Раскопки Л. Дидона и М. Кастане в Бланшар51, Л. Дидона в Лабатю52, М. Жанико, Р. Тарела и А. Делюжина в Терм-Пиала53, Ф. Делажа и М. Кастане в Белькэр54
дали великолепные примеры ориньякского и перигорского искусства и хороший материал для сопоставления с другими ориньякскими памятниками, но крайне мало сведений по топографии святилищ. Работы этих исследователей почти не касаются проблем устройства и интерпретации, ограничиваясь изданием некоторых находок и поиском аналогий в уже известных местонахождениях. Необходимо выделить статью Л. Дидона о Бланшар, где он провел настоящее исследование камней с кольцами. Им были выделены пять типов колец55. Л. Дидон, как и открыватель большинства камней с кольцами из Бланшар М. Кастане, считали кольца предназначенными для привязывания веревок или шкур56. В то же время Г. Лаланн и Д. Пейрони, а также М. Бодуэн видели в них, каждый на свой манер, сакральные объекты57.
Говоря об изучении «открытых» святилищ, нельзя пройти мимо М. Бодуэна, фигуры опальной во французской доистории. М. Бодуэн однозначно считал открытые памятники святилищами («местами ритуальных собраний»), подобными мадленским пещерным храмам58. Он указал на важность ориентации элементов святилищ относительно разного рода естественных ориентиров59
(и, следовательно, на «вписанность» палеолитических святилищ в окружающий мир). М. Бодуэн первым обратил внимание на неслучайный, значимый характер сочетаний животных на произведениях палеолитического искусства60, предвосхитив в этом направлении исследования А. Лямен-Амперер, А. Леруа-Гурана и указав на проблему композиции в древнем искусстве. Однако неприятие тогдашним научным сообществом идеи М. Бодуэна об астральной символике палеолитического искусства привело не только к игнорированию его важных методологических положений, но и к практическому забвению его роли в изучении палеолитических святилищ.
Исследования С. де Сен-Матюрен и Д. Гаррод в Англь-сюр-Англен и Г. Мовиуса в Пато проходили уже на совсем другом уровне. Материалы их раскопок до сих пор еще не изданы полностью, а опубликованные результаты принадлежат уже другому периоду в изучении «открытых» святилищ и будут рассмотрены в 1.3 настоящей главы.
Подводя итоги «периода открытий», следует отметить, что фактически он был временем накопления материалов. Множащиеся открытия, раскопки сразу на нескольких объектах, две мировые войны, непосредственно затронувшие Францию, – все это мешало обобщению накапливаемых данных. Раскопки, проводившиеся в этот период, были в значительной степени «охотой за артефактами». В лучшем случае исследователи видели свою задачу в установлении культурной принадлежности различных слоев памятника.

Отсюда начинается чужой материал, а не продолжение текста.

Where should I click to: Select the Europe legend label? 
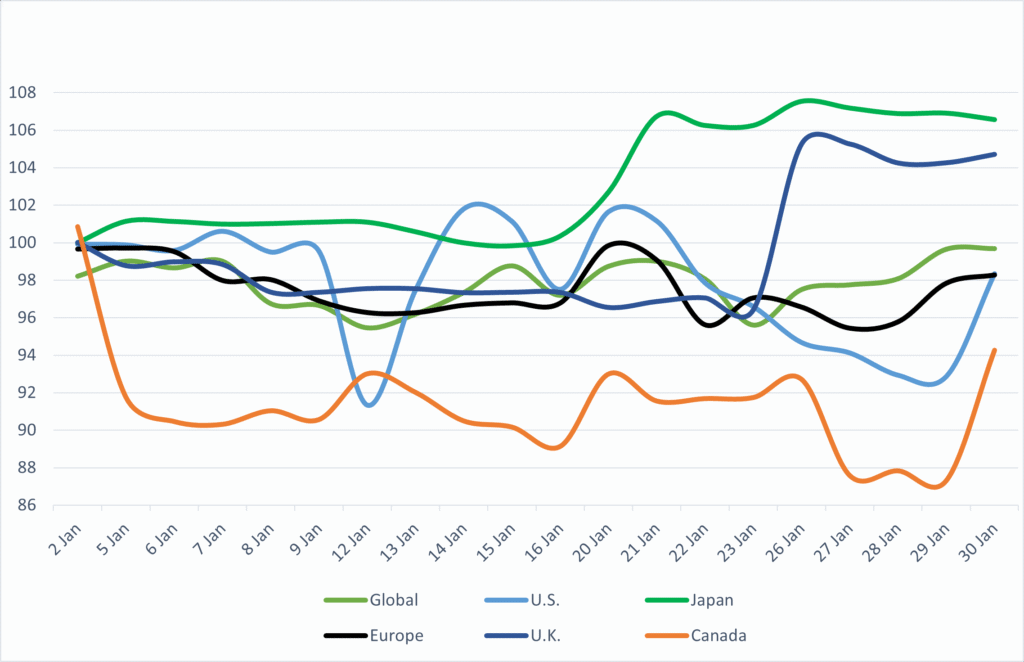(x=395, y=634)
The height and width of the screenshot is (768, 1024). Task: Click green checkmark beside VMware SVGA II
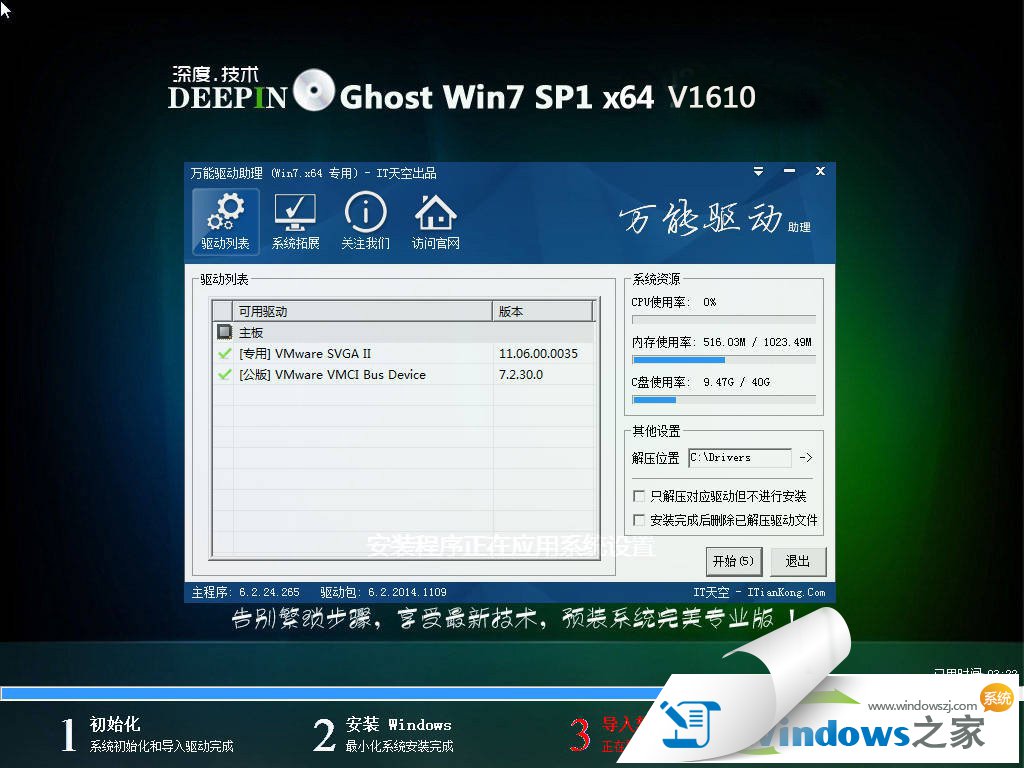[224, 353]
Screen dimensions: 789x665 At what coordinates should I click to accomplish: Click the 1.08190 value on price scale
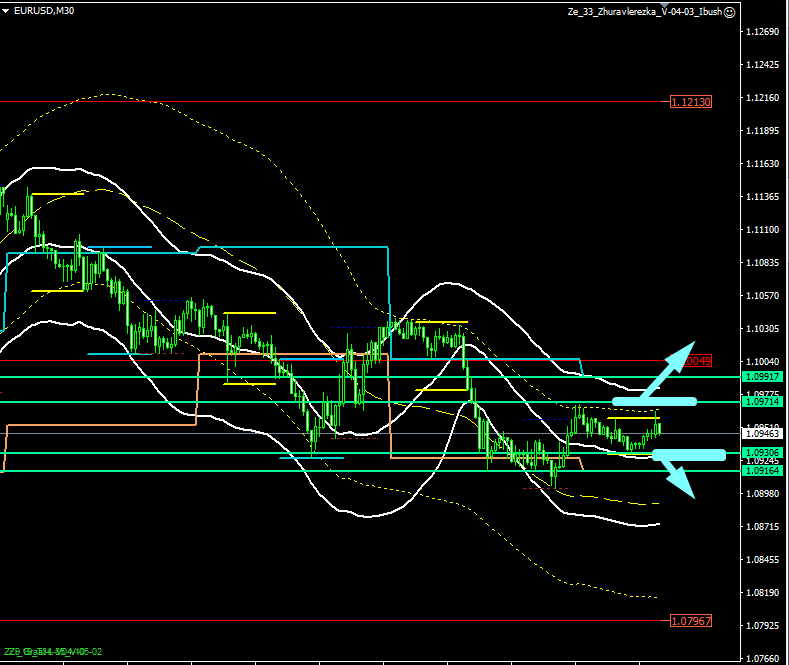click(x=762, y=592)
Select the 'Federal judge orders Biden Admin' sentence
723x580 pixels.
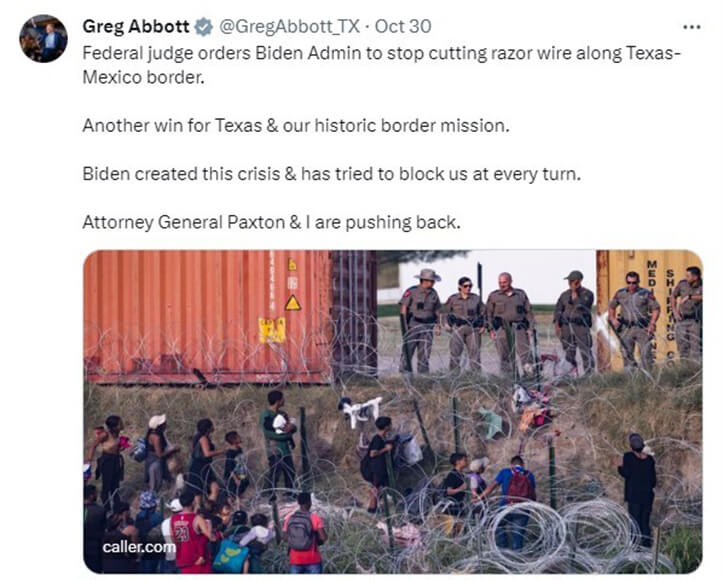pos(381,65)
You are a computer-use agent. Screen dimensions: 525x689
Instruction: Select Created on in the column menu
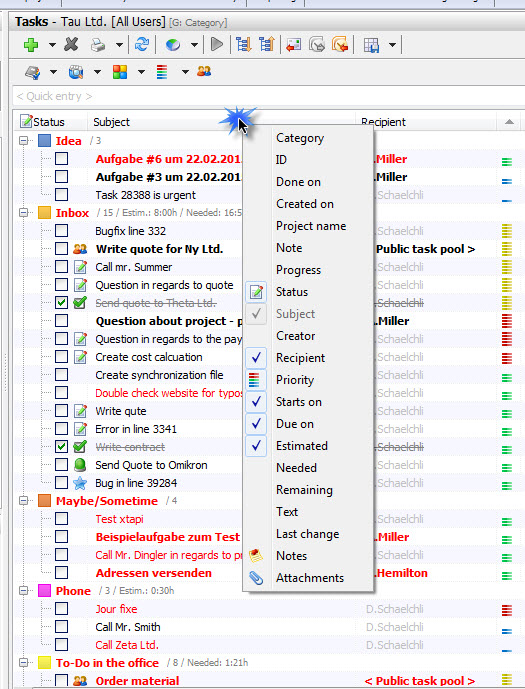pyautogui.click(x=305, y=204)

В этот период не сложилось целостного представления о святилищах «открытого» типа как об особом виде палеолитических памятников. Сами они многими исследователями воспринимались как простые древние стоянки. Однако появились все предпосылки для перехода исследований в новое качество.
Во-первых, к началу Второй мировой войны были открыты и раскопаны почти все известные на сегодняшний день местонахождения такого рода на территории Франции, хотя открытия делались и в последующее время и будут делаться впредь, их «критическая масса» была набрана уже тогда.
Во-вторых, в основном была установлена культурно-хронологичес- кая принадлежность большинства святилищ.
В-третьих, выявлены стилистические и тематические связи между искусством различных святилищ, что вместе со стратиграфическими и орудийными параллелями естественным образом их группировало.
В-четвертых, постепенно укореняется представление об этих памятниках как святилищах.
В-пятых, появляется идея об отличии назначения этих памятников и семантики изображений с «открытых» мест от таковых в пещерах.
В-шестых, возникает представление о значимости особенностей размещения тех или иных объектов и изображений в структуре святилищ.